A qualche settimana dalla polemica sul Russiagate e a qualche giorno da quella della moto d’acqua della polizia di Stato, su cui il figlio adolescente di papa’ Matteo, ribattezzato il “Trotino”, è stato portato a fare un giretto da in poliziotto in servizio, il “ruspante” Salvini sembrerebbe in trance agonistica e incapace di porsi un freno. E stavolta senza poter nemmeno sperare nella comprensione di chi cerca di giustificare la “marachella” come fosse frutto di un’eccessiva benevolenza paterna, o chi tenta di far leva sul fatto che i problemi del nostro paese sono ben più gravi di qualche cubista che balla sulle note del canto degli italiani, scuotendo le natiche, alzando le gambe e ammiccando. I soliti benaltristi assolvono il loro idolo e accusano gli altri. Senza contare coloro che ammoniscono sostenendo che l’eccessivo parlare, nel bene e nel male, del segretario della Lega Nord equivale a fargli pubblicità a buon mercato, anzi gratuita. Con l’effetto di farne impennare le quotazioni e di far salire anche il gradimento per la Lega alle prossime elezioni. Poi ho incrociato coloro che sociologicamente hanno spiegato che Berlusconi era il male. Colui che ci spingeva ed istigava ad essere come lui, perché il successo prima o poi può toccare a tutti. E che Salvini non è altri che l’incubo degenerativo e la soluzione finale di quel processo. In cui è possibile identificare noi stessi. Fino a farci scambiare per normalita’ tutto lo squallore che ci circonda, fino a diventare lo status quo.
Pochi giorni o sono, aseguito della polemica incalzante sulla moto d’acqua, mi è capitato di mettere insieme tre fotogrammi. Il primo risaliva a qualche anno fa. L’immagine era ambientata su una spiaggia in cui credo si disputasse una qualche finale del concorso per Miss Padania. E Salvini in compagnia del Governatore Giovanni Toti – quello che solo recentementissimamente ha letto la vita a Berlusconi – appariva naturalmente a torso nudo abbracciato alla bella figliola di turno e con la lingua a penzoloni. Come faceva Alex Del Piero quando segnava, o, peggio, come un qualsiasi cane in calore. E il nostro Toti de “L’Italia in crescita”, in camicia bianca e maniche appena arrotolate, faceva fatica a darsi un contegno. La seconda raffigurava ancora Salvini a torso nudo in compagnia della fatidica moto d’acqua e del suo poliziotto benefattore. Perche’ evidentemente divise, felpe e magliette inneggianti alla Lega o all’Italia non bastano più a suggestionare noi miseri elettori. E siamo passati alla fase successiva, visto che Salvini è il diavoletto che inconsciamente albergherebbe in tutti noi. L’uomo di panza… tutta sostanza, che si propone a torso nudo. La prossima fase, c’e’ da giurarlo, sarà quella di un Salvini nature pensieroso in riva al mare. Solo che poi ci avvertirà che si trattava di un sosia, perché per lui la meditazione è cosa pressoché impossibile. Infine la terza, in bianco e nero, è la celebre immagine di Aldo Moro in compagnia della figlioletta mentre si reca verso la spiaggia in giacca e cravatta e con l’aplomb di un reale d’Inghilterra.
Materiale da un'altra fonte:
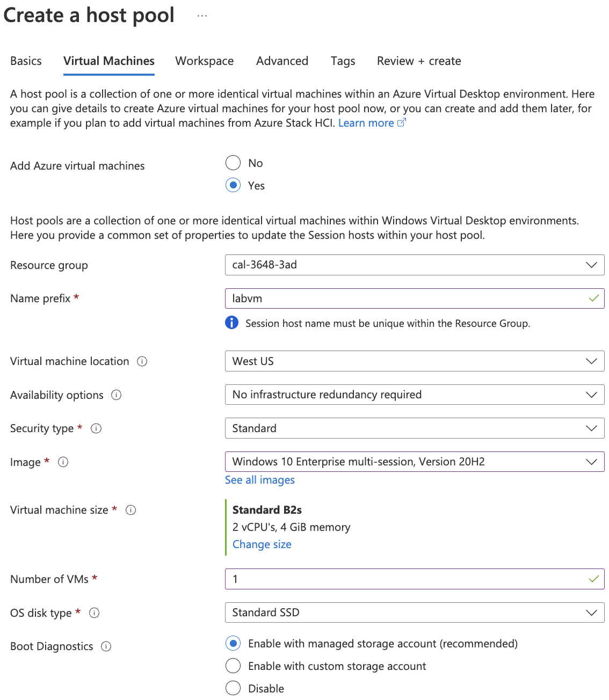Switch to the Workspace tab
Screen dimensions: 609x700
[204, 61]
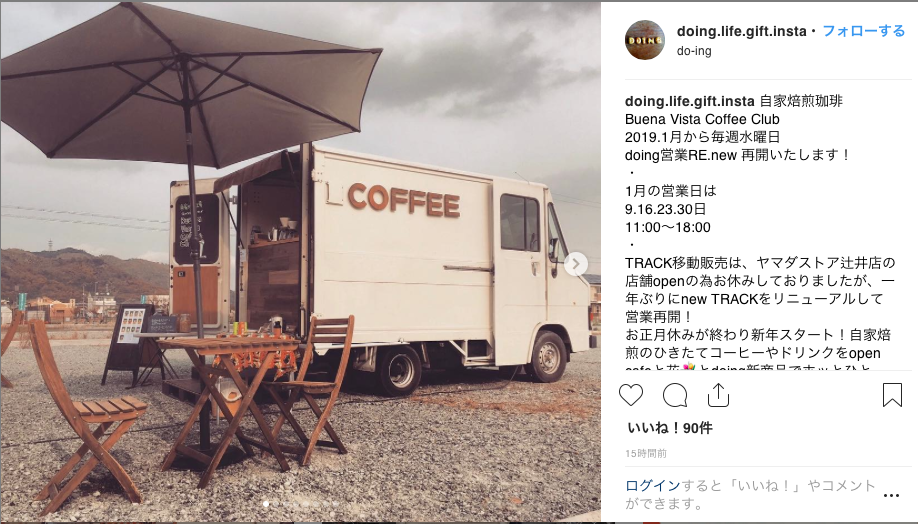Select the first white carousel dot indicator

(x=266, y=504)
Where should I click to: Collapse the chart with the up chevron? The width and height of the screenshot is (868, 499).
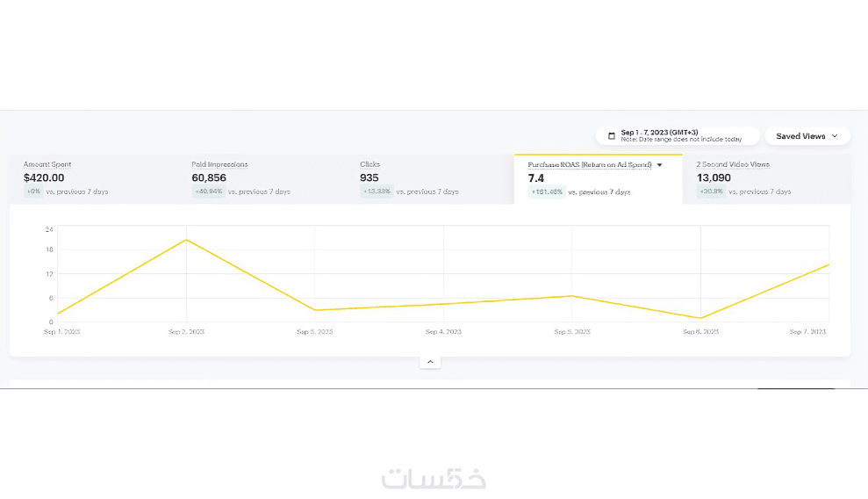430,362
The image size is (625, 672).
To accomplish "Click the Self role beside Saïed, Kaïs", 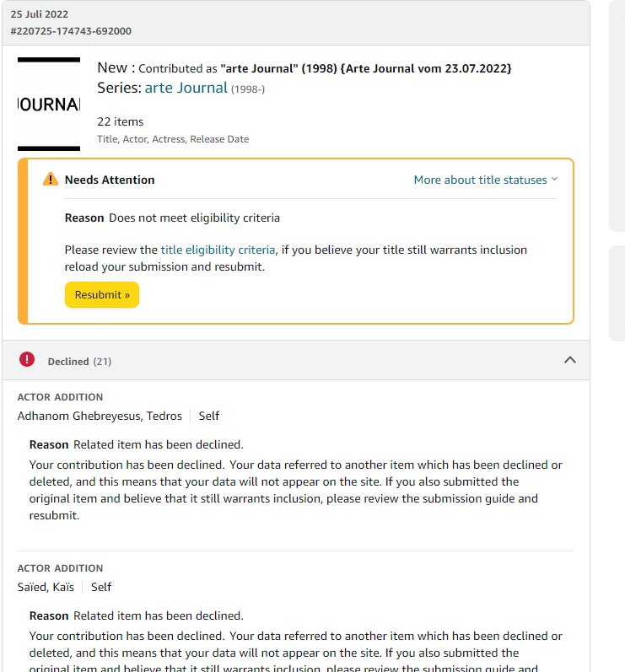I will [x=101, y=587].
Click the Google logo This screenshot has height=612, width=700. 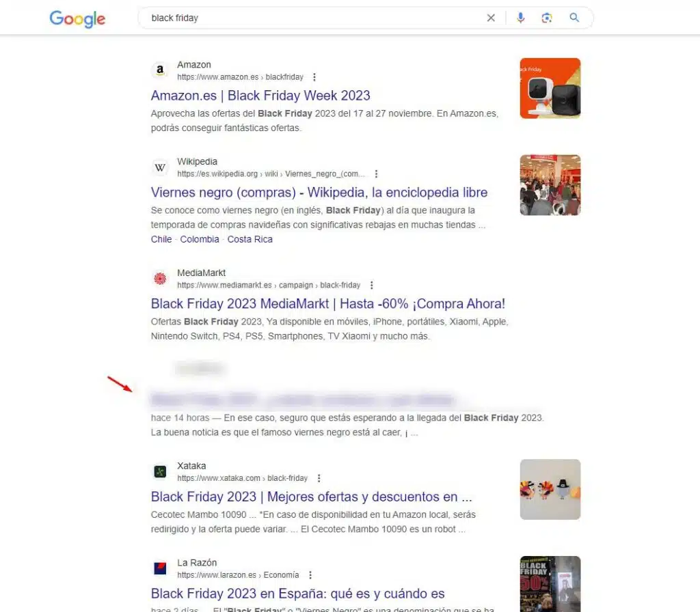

Poche parole a corredo “STORIA (BREVE, IN SOLI TRE FOTOGRAMMI) DI UN UOMO QUALUNQUE. OVVERO UNA VOLTA C’ERA IL “TROTA”.
“Perdonatemi e perdonami padre perché non so quello che faccio. E ogni tanto compio delle debolezze da papà…… “”.
E a cammeo, come se non bastasse c’è stato il brutto epilogo della vicenda scooter d’acqua, con i poliziotti che prima hanno intimato al cine operatore di non riprendere, poi lo avrebbero dileggiato intimandogli di andare a riprendere i bambini visto che gli piaceva , quindi gli avrebbero richiesto i documenti e infine lo avrebbero addirittura minacciato: “Ora conosciamo il tuo indirizzo”. E io pensavo che tutto in questa afosa estate che da’ alla testa potesse concludersi li’, senza nuovi incidenti di percorso.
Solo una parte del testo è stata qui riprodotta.